═════ Given text ═════

Caturday felids: cat ladders

August 27, 2011 • 8:25 am

There are all kinds of specialized cat websites: cats that look like Hitler, cats with naked people, cats that jump into boxes, but this one is up there with the weirdest. It’s Cat Ladders, showing all the weird and wonderful devices people have constructed to allow their kittehs free access to upper-floor apartments.  I’ve never seen one of these things, but apparently they’re not uncommon in Europe. Here are a few, but the site has many more: the author claims that “right now the website contains approximately 967 different ladders from 32 countrys” [sic].

From Switzerland, showing the characteristic Swiss tidiness:


The Netherlands:


And Switzerland again:

Finally, a video of one in use:

If you have a cat ladder, either inside or out, email me a photo.

39 thoughts on “Caturday felids: cat ladders

  1. We once had a cat that used to just wriggle through and then fling itself out of the tiny upstairs window. We could never work out why it did this, because it could easily have climbed down in complete safety. Indeed, it used to climb up from the ground and back through the same window.

    We never knew why it did this either, because we had a catflap.

    1. Ethologists (students of animal behavior) have noted this kind of imprinting in other species.

      Konrad Lorenz, in his immortal book “King Solomon’s Ring”, describes how water shrews he housed in a aquarium-terrarium, when they first investigated their new surroundings, used randomly chosen routes to get about – and ever thereafter used the same routes to get from A to B.

      A cat I used to have, a fat tabby tom named “Harry Walter Henry Ignatius”, used to get onto the loveseat by climbing onto an end table, then onto the back of the loveseat, then down onto the seat itself. He was perfectly capable of going directly from floor to seat, but somewhere along the line had imprinted this peculiar, and unnecessary, route.

      1. In the wild I bet there is a great selective advantage to using a known-safe route instead of trying new ones. When I explore rough country, I always return by my same route, even if indirect and random, rather than risk running into cliffs or wasp nests (I am allergic) on a more direct route. OK, so maybe that means I have the brain of a water shrew….

      2. I suspect if you introduced a cat-ladder you’d have to have the cat imprint on it immediately on moving in / during kittenhood. I built a cat-ramp for my 3-legged kitty, but he’s been getting along for so long without it (heroic leaps for only one back leg!) that it never occurred to him to take the easier route.

        Probably very adaptive to have not only a known but a marked route–smells like yourself, easy to find deviations from the norm and also broadcasts to other animals that this is your path. I’d also worry, with a cat-ladder, about something such as squirrels getting in!

═════

> **Your instructions**:
From the cat ladders post above, pull out the stretch from "39 thoughts on" through "in other species." word for word.

═════ Data extract ═════

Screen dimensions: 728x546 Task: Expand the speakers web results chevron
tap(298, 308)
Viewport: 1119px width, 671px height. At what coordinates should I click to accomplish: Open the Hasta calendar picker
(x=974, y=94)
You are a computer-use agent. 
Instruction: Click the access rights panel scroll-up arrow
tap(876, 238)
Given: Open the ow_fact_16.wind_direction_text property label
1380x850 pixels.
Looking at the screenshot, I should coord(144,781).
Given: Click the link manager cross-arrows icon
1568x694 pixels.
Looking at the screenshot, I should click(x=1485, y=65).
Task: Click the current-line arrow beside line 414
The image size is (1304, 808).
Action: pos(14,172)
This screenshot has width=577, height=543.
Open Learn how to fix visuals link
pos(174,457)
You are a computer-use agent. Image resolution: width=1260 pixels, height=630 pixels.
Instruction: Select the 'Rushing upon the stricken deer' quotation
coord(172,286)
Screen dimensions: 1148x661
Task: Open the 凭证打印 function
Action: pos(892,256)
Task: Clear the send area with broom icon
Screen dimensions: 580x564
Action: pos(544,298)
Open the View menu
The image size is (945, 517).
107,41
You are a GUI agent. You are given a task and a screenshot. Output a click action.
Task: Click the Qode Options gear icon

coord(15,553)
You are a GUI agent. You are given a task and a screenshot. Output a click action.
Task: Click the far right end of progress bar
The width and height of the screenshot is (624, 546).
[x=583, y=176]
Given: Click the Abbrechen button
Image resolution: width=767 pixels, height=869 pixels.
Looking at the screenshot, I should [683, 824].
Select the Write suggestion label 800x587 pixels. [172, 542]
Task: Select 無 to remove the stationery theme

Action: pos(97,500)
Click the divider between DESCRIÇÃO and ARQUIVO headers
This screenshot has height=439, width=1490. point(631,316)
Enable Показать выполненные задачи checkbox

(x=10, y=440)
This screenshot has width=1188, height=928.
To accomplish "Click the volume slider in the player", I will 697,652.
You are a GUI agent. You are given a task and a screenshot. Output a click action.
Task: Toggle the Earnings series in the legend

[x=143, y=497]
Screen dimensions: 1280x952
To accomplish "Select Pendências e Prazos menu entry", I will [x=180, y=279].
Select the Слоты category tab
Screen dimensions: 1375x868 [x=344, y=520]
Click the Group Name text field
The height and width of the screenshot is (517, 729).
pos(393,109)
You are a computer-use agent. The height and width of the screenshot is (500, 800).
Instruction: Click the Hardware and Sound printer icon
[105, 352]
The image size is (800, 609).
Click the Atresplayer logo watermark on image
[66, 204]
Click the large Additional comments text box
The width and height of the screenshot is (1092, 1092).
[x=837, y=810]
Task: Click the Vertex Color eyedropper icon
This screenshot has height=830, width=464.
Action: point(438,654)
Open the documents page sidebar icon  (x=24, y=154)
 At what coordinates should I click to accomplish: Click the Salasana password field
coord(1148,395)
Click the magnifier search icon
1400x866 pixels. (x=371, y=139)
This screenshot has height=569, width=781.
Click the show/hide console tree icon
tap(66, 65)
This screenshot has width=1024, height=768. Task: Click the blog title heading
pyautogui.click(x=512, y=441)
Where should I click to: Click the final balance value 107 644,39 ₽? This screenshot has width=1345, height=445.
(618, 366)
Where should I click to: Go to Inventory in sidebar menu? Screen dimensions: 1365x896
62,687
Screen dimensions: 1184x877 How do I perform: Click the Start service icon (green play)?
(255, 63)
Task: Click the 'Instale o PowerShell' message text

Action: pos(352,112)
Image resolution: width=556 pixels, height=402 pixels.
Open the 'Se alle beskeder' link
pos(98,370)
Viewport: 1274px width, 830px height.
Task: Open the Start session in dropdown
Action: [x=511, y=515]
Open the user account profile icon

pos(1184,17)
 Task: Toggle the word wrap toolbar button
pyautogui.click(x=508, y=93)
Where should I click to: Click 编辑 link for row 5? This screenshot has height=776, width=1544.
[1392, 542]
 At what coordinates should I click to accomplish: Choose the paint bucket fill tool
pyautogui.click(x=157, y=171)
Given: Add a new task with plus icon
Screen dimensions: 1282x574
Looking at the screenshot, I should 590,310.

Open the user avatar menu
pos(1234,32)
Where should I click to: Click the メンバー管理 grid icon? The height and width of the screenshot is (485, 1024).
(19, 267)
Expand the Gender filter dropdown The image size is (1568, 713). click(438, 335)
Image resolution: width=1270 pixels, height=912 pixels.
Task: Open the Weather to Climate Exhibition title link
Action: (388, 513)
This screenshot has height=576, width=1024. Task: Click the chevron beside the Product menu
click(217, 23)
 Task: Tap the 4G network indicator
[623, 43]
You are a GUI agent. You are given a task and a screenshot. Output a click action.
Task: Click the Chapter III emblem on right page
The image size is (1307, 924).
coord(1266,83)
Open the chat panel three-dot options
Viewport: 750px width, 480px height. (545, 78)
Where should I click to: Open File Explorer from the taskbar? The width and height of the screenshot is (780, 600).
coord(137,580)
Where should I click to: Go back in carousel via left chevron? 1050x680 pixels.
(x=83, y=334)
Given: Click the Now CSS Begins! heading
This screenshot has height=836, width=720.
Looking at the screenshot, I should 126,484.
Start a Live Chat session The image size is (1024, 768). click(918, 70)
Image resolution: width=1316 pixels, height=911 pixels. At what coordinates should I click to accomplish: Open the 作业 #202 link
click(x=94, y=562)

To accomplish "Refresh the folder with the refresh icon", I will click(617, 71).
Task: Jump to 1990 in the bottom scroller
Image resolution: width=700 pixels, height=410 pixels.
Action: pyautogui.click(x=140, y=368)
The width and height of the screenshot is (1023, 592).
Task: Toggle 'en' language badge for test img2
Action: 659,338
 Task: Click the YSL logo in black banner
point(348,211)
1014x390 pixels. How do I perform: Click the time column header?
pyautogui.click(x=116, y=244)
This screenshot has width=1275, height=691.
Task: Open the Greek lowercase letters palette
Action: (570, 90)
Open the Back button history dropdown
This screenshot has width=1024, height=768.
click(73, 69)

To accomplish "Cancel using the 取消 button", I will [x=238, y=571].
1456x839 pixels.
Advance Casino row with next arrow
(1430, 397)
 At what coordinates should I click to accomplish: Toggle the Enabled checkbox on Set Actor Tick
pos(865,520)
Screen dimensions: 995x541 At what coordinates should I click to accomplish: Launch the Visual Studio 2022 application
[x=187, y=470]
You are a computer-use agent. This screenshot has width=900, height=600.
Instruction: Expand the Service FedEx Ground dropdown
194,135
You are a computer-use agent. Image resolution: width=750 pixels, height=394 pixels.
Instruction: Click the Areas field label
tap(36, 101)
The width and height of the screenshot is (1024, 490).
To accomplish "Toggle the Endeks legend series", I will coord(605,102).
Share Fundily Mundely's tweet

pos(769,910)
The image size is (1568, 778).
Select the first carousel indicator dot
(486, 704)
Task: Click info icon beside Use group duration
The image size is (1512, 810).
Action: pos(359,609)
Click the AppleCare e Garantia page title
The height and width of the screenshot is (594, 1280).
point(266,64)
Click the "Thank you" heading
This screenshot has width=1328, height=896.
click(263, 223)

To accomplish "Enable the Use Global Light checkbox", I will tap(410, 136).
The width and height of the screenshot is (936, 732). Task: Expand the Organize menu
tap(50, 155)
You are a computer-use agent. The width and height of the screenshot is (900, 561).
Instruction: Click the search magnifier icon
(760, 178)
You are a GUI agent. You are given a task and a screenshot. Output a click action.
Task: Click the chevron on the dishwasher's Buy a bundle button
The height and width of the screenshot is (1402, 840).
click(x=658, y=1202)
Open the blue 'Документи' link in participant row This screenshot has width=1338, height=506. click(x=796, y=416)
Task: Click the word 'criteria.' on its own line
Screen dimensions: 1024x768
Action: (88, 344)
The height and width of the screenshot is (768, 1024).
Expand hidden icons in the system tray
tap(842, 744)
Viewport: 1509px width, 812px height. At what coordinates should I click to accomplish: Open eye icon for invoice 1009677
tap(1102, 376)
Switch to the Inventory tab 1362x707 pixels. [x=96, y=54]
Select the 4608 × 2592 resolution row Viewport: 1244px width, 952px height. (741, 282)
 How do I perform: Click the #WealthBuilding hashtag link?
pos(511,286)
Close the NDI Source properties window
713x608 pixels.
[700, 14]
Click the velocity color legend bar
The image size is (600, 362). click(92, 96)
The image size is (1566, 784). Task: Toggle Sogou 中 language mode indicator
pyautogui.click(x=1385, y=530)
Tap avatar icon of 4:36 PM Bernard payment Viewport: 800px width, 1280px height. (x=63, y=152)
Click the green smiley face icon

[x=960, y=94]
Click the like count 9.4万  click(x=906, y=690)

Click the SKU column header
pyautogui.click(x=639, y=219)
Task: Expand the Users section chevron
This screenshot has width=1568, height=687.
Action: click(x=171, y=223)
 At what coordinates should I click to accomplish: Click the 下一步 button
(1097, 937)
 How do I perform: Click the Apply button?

═════

> **Task output**:
39 thoughts on “Caturday felids: cat ladders

  1. We once had a cat that used to just wriggle through and then fling itself out of the tiny upstairs window. We could never work out why it did this, because it could easily have climbed down in complete safety. Indeed, it used to climb up from the ground and back through the same window.

    We never knew why it did this either, because we had a catflap.

    1. Ethologists (students of animal behavior) have noted this kind of imprinting in other species.